- Actions to take
1 > In the Sara Pascoe interview below, why does the show cover material that the book does not? Answer in one to three sentences.
2 > Continue the Sara Pascoe interview below from the point where the text stops.

- Source extract
↓↓↓

Sara Pascoe: “Talking about being an amazing vegan is not funny…”
Over the last decade, Sara Pascoe has become one of the most in-demand and hardest working stand-ups in the country. Ten years ago she was a struggling actor. These days she’s a panel show regular – on Mock theWeek, QI, Have I Got News For You and more – and has hugely bumped up her acting CV with roles in The Thick of It, W1A and Twenty Twelve
‘Animal’, at the Key Theatre on 23 June, is your biggest tour yet, and coincides with the publication of your first book of the same name. What can we expect from these two beastly creations?
They’re sort of two halves. The book came first and deals with evolution and humans beings as animals – particularly female humans as animals – but after writing it I realised there were lots of other areas that I hadn’t been able to touch in the book that I have now mined for the show.
You also talk about veganism in the show – you’ve been vegan since 2009. Was there a catalyst for that?
I did [comedian] Josie Long’s project: One Hundred Days To Make Me A Better Person. My two things were a prison letter writing scheme and becoming vegan.
You describe yourself as a ‘rubbish vegan’. What does that mean?

↑↑↑

- Dataset excerpts
↓↓↓

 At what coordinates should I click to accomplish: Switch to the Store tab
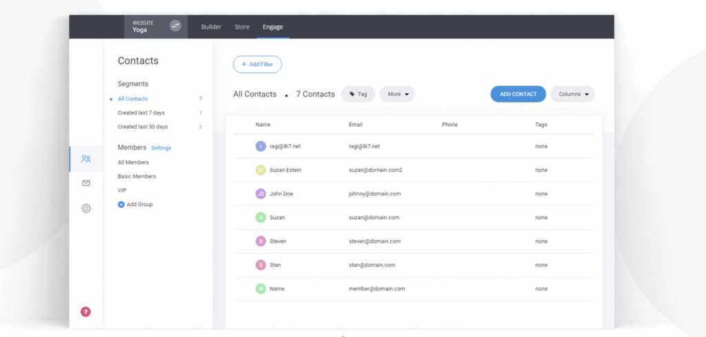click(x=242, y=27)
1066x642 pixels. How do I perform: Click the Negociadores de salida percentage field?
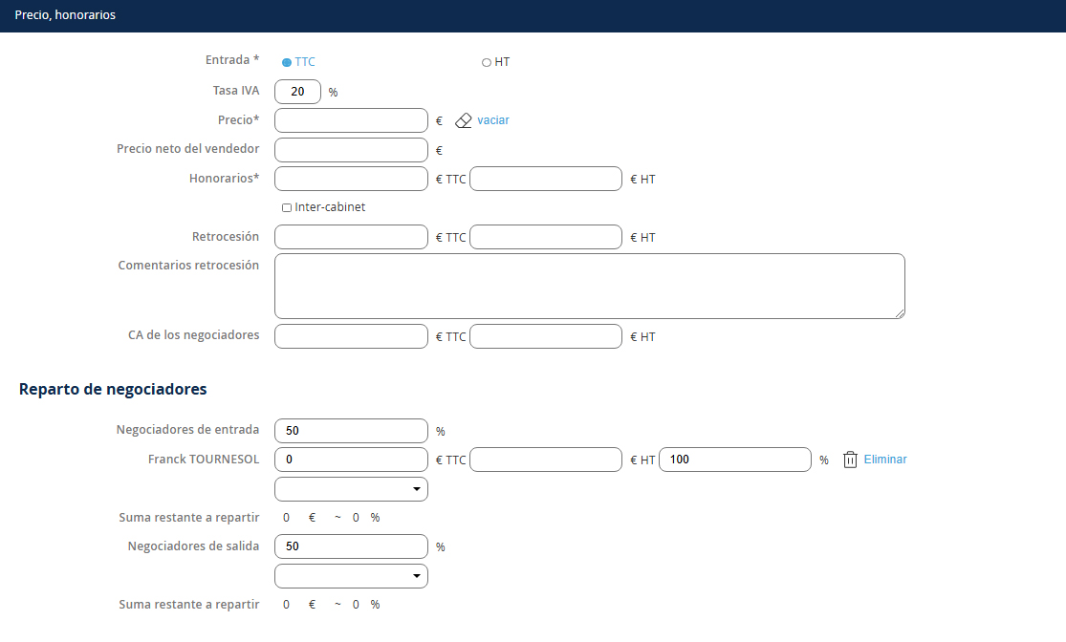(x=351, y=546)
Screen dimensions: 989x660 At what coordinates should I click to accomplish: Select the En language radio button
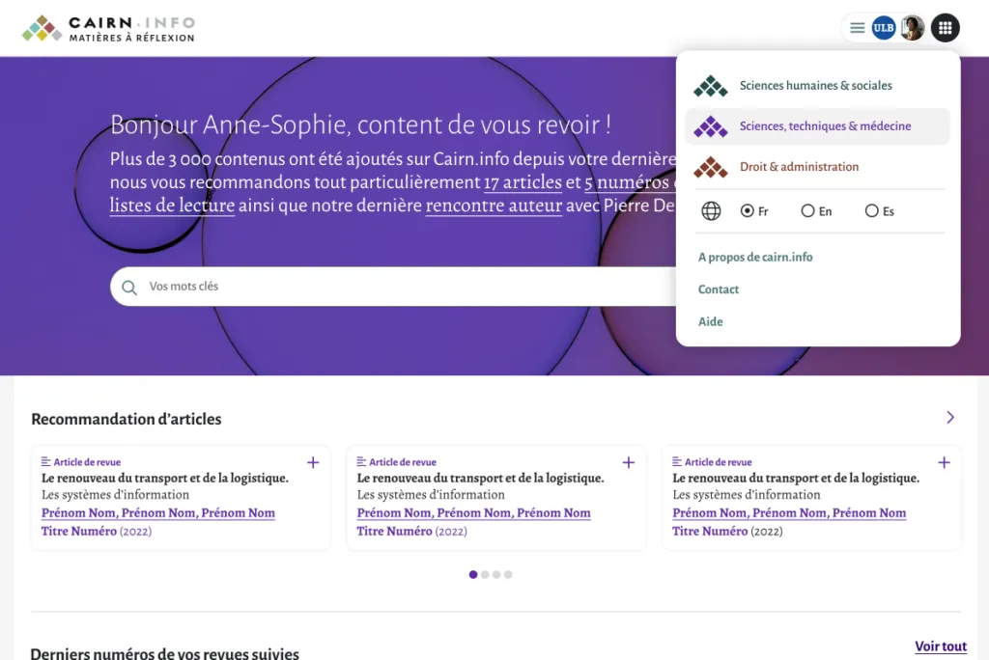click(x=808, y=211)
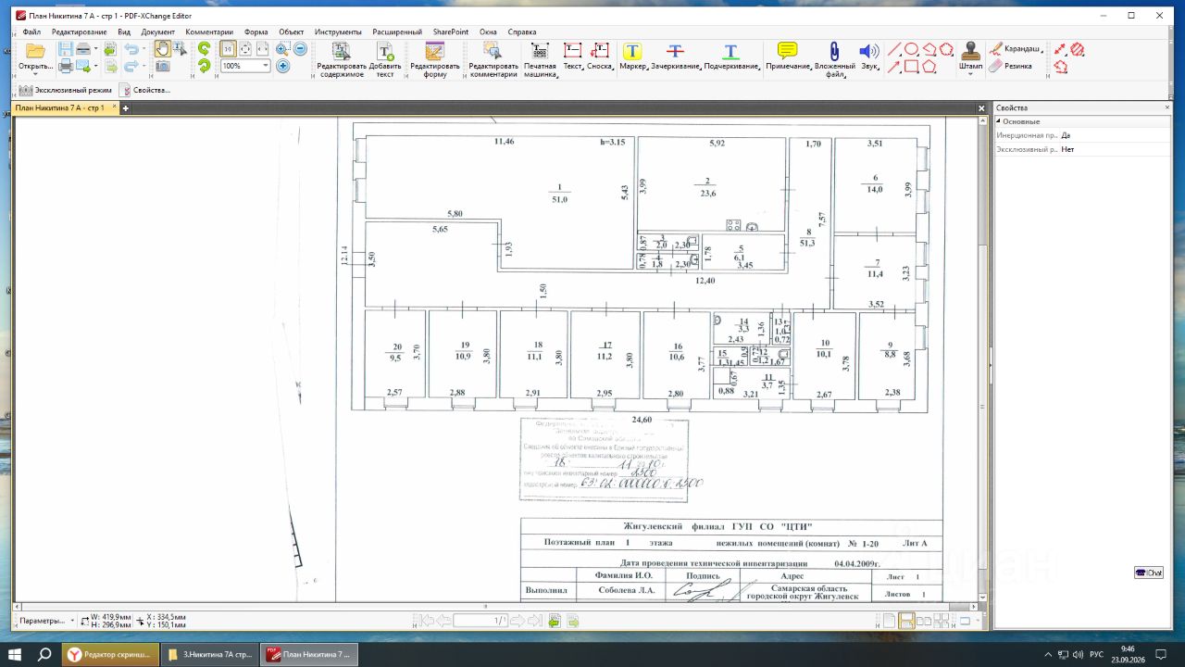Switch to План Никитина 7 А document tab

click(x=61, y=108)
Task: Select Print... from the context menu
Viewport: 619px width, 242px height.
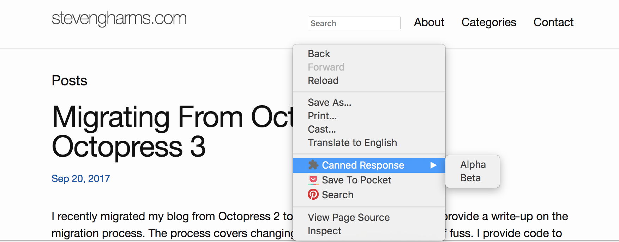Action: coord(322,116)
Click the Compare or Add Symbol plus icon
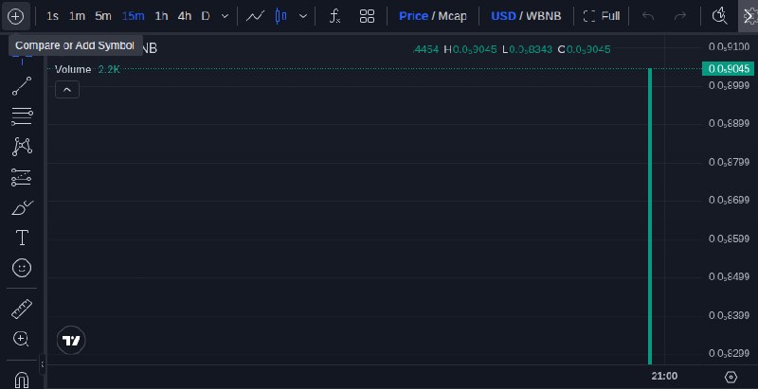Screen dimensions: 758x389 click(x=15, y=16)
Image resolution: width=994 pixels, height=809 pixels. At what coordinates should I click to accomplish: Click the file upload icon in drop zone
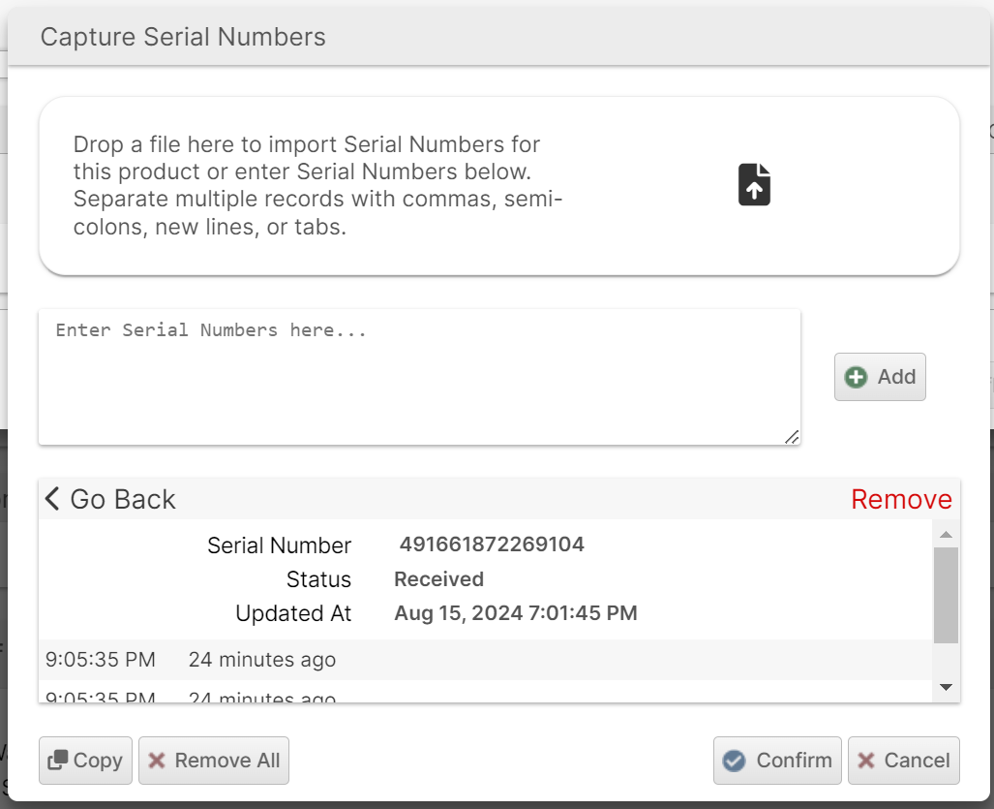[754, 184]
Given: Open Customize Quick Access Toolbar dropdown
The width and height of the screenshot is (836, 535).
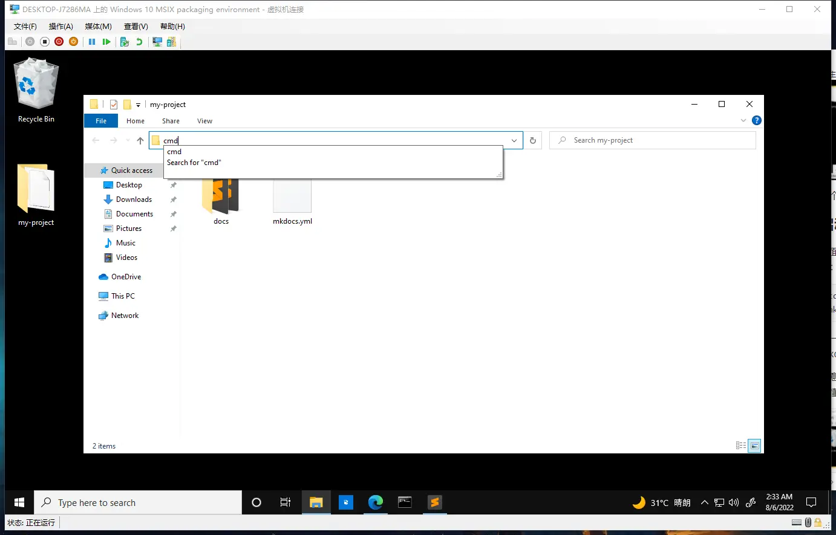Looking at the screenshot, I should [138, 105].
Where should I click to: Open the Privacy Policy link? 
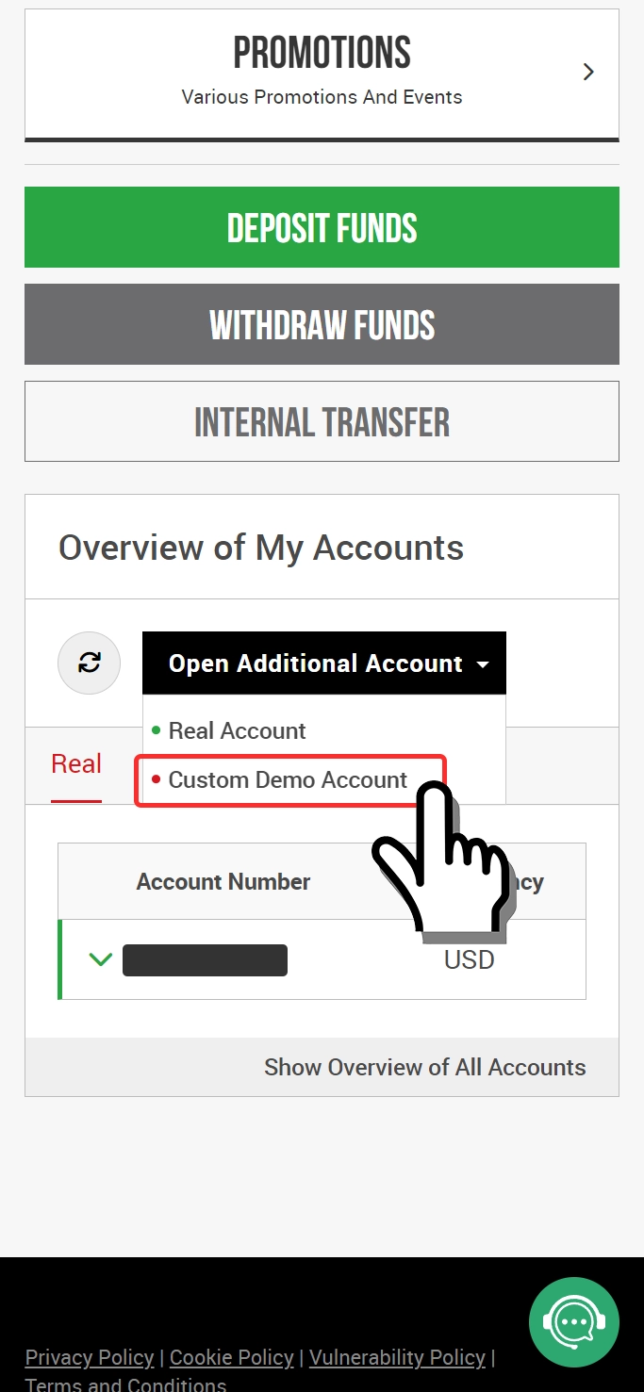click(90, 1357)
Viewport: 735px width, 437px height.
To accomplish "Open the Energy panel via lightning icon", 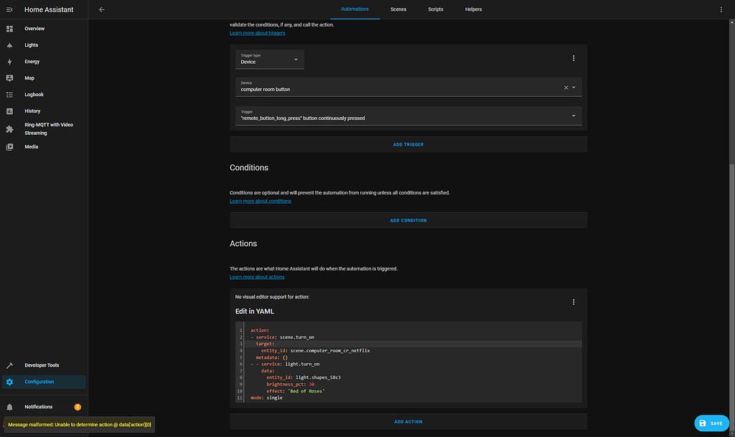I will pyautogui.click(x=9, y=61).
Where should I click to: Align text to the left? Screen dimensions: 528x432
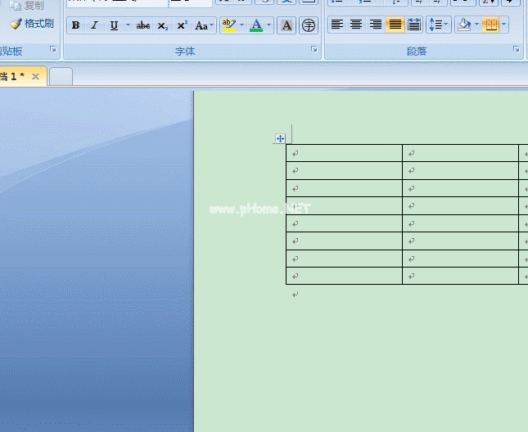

↑↑↑

- Replies
1 > The book came first and dealt with evolution and humans, especially female humans, as animals. After writing it, she realized there were many other areas the book hadn't been able to touch, so she mined those for the show.

2 >
I still have struggles with it. I talk about being a ‘rubbish vegan’ because I think trying to be better is good, and sometimes that makes you feel like a failure. People shouldn’t feel bad if they slip up. Everyone has had struggles or accidentally ate chocolate or ate a whole lump of cheese when they were drunk; those things happen and I think it’s all right to talk about it. But there are a very small number of vegans who would have us killed. They would have us killed and wear our skin.
Is it a difficult subject to talk about on stage?
As a comedian, if you sound like you’re about to be superior – and that’s what people think about veganism; that you feel that you’re morally better – you have to undercut yourself, and then it’s fine. Talking about being a rubbish vegan is funny. Talking about being an amazing vegan is not. No one wants to hear, “I have far reduced rates of the likelihood of having lung cancer!”
And are you still keeping up the prison letter writing?
No. But I’ve started again. One of the guys wrote back with very, very sexual letters, so I’ve spent about eight years working on my reply to him [laughs].